=== Data section ===
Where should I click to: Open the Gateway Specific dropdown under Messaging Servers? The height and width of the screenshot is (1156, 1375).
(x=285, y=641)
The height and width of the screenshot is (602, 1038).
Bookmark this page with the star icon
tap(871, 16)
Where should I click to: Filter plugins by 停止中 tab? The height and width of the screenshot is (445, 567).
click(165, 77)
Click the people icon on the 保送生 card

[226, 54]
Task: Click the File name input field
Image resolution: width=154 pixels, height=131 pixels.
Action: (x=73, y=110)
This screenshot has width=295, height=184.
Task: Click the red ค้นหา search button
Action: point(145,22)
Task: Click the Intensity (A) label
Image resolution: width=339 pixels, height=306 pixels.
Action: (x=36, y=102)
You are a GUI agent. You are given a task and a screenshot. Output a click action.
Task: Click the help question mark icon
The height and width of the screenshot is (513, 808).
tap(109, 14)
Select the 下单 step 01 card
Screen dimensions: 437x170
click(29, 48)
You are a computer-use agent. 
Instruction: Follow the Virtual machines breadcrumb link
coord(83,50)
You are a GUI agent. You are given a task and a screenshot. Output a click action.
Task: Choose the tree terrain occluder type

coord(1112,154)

=== Exercise description ===
Give back exactly the lines from the one containing "Instruction: Follow the" through the end of the listing above, with both ends included and nothing added.

=== Expected output ===
Instruction: Follow the Virtual machines breadcrumb link
coord(83,50)
You are a GUI agent. You are given a task and a screenshot. Output a click action.
Task: Choose the tree terrain occluder type

coord(1112,154)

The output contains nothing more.